Certains militants de Podemos ont décidé de sauter le pas. Plutôt que de tenter de réformer les organisations existantes et de lutter contre les appareils en place, ils se sont lancés en octobre dernier dans la création d’un nouveau syndicat. Baptisé Somos sindicalistas (« Nous sommes syndicalistes »), celui-ci est en cours de constitution. « Nous voulons revenir à une action de terrain, proche des travailleurs, alors que les grands syndicats ont dérivé vers un clientélisme politique », affirme Francisco Torrico, l’un des fondateurs, qui dénonce « les dirigeants installés, loin des préoccupations des travailleurs, et leur connivence avec les politiques d’austérité ». La nouvelle formation compte attirer les syndicalistes déçus et ceux qui n’ont jamais été encartés.

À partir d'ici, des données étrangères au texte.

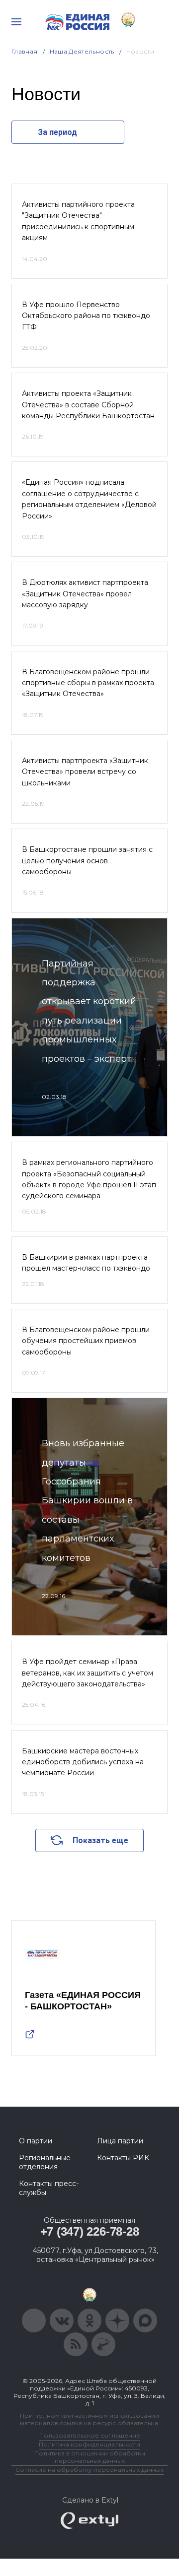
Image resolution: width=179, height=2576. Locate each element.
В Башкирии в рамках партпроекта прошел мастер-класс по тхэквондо (86, 1263)
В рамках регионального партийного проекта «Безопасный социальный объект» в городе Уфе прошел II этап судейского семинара (89, 1179)
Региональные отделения (45, 2162)
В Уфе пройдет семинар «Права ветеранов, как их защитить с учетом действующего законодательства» (87, 1672)
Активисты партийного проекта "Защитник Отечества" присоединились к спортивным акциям (78, 221)
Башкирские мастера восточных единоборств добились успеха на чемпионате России (83, 1762)
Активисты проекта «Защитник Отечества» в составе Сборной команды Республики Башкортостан (88, 404)
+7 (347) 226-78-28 (89, 2231)
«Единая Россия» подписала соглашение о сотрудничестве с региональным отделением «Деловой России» (89, 499)
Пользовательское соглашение (89, 2435)
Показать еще (100, 1840)
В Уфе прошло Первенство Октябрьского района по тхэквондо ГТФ (86, 315)
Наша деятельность (82, 51)
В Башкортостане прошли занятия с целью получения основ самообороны (87, 860)
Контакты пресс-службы (49, 2188)
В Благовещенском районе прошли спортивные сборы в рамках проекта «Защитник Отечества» (88, 683)
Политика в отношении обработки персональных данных (89, 2456)
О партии (35, 2140)
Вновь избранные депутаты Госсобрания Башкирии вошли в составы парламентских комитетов (87, 1500)
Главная (24, 51)
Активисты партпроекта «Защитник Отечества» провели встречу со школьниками (85, 771)
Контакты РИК (123, 2157)
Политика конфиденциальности (89, 2444)
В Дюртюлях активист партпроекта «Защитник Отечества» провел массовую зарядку (85, 593)
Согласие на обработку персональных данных (89, 2469)
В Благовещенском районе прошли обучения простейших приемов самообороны (86, 1340)
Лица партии (120, 2140)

Ce n’est pas un hasard si tous ces mouvements de contestation, internes et externes, surgissent alors que les syndicats sont embourbés dans plusieurs dossiers de corruption. En Andalousie, des responsables de l’UGT sont soupçonnés d’avoir détourné des fonds destinés à l’emploi. À Madrid, des dirigeants des CCOO et de l’UGT ont aussi bénéficié sans sourciller durant des années de l’utilisation frauduleuse de cartes de crédit d’entreprise. Autant d’affaires qui creusent le fossé avec les militants et sapent la crédibilité des organisations. « Comment a-t-on pu en arriver là ? » interroge Xaquin Garcia Sinde, qui presse son syndicat, CCOO, de prendre des mesures exemplaires contre les corrompus.

La présence de la rébellion syndicale est encore symbolique. « Elle se trouve plus dans les journaux que dans les entreprises », ironisait il y a peu le leader des CCOO, Ignacio Fernandez Toxo. Mais la montée en puissance de Podemos pourrait donner des ailes à Somos sindicalistas. Et déboucher sur la révolution interne prônée par Ganemos CCOO. Il est encore trop tôt pour savoir si ces initiatives, encore embryonnaires, vont engendrer un bouleversement du paysage. Mais nul doute qu’elles font état du malaise des militants. Elles devraient obliger les syndicats en place à réagir, même s’ils s’abritent pour l’instant derrière un silence prudent.

REPÈRES

CCOO

Né en 1976, le syndicat Commissions ouvrières trouve ses racines dans les mouvements clandestins d’opposition au franquisme.

Lié, à l’origine, au Parti communiste, il comptait 1,14 million d’affiliés en 2012. Il est dirigé depuis 2008 par Ignacio Fernandez Toxo.

UGT

Fondée en 1888, l’Union générale des travailleurs est liée au Parti socialiste ouvrier espagnol.

Forte de 1,24 million de membres (en 2010), elle est dirigée depuis 1994 par Candido Mendez.